Among other things, the study predicts that between now and the end of the century, the region will experience significantly more days per year on which average and maximum temperatures exceed 86 degrees Fahrenheit and fewer days per year on which the minimum temperature falls below freezing. . At that time in Bostonthe annual number of days where the average temperature exceeds 86 F increases from three to 22, and the number of days when the daily maximum temperature exceeds 86 F increases from 49 to 78.
“Our approach allows the analysis of changes in temperature, precipitation and other climate variables within a single 24-hour period,” he says. Muge Komurcu, the study's lead author and a researcher with the MIT Joint Program on Global Change Science and Policy and the Department of Earth, Atmospheric, and Planetary Sciences (EAPS). “The goal of these projections is to support further climate change impact assessments and sustainability studies in the region.”

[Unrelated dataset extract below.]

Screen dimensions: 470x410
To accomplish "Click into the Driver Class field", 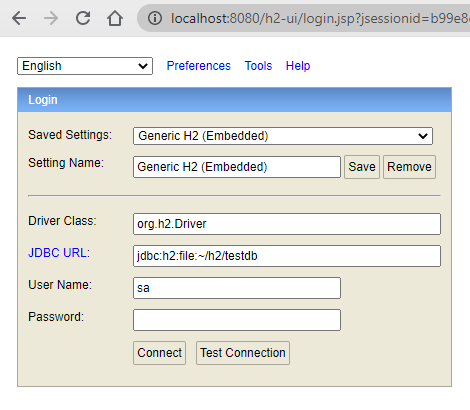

Downscaling of climate projections provides climate variables in the analysis needed to assess the impacts of climate change at regional and local scales. As a result, the variables produced in the study can be used as input in other models and analyzes to assess the potential future impact of climate change on extreme rainfall and heat events, regional ecosystems, agriculture, the spread of infectious diseases (e.g. Lyme disease), hydrology, economics and other concerns.
To generate the study's climate variables, the researchers used a high-resolution regional climate model, Weather Research and Forecasting (WRF) model, to downscale mid- and end-of-century climate projections of the Community Earth System Model (CESM) in a high GHG scenario at 3 km horizontal resolution for the northeastern US
To ensure their method is reliable, Komurcu and her co-authors — MIT EAPS professor of atmospheric science Kerry Emanuel and Purdue University professor Matthew Huber and doctoral student Rene Paul Acosta — simulated the process using historical climate observations. They showed that their technique reproduced observed historical average and extreme climate events over a 10-year period.
The study's 200-plus km resolution climate variables span 55 years, covering mid- and late-century time periods.
“To our knowledge, this is the first and only study that has downscaled global model forecasts to such a high resolution over a long period of time for this region,” says Komurcu.
To aid regional climate change impact assessments and sustainability studies in the northeastern US, the researchers plan to release all model input and output files from this study through the University of New Hampshire. Data Distribution Center. The study was supported by the National Science Foundation through the New Hampshire Established Program to Stimulate Competitive Research.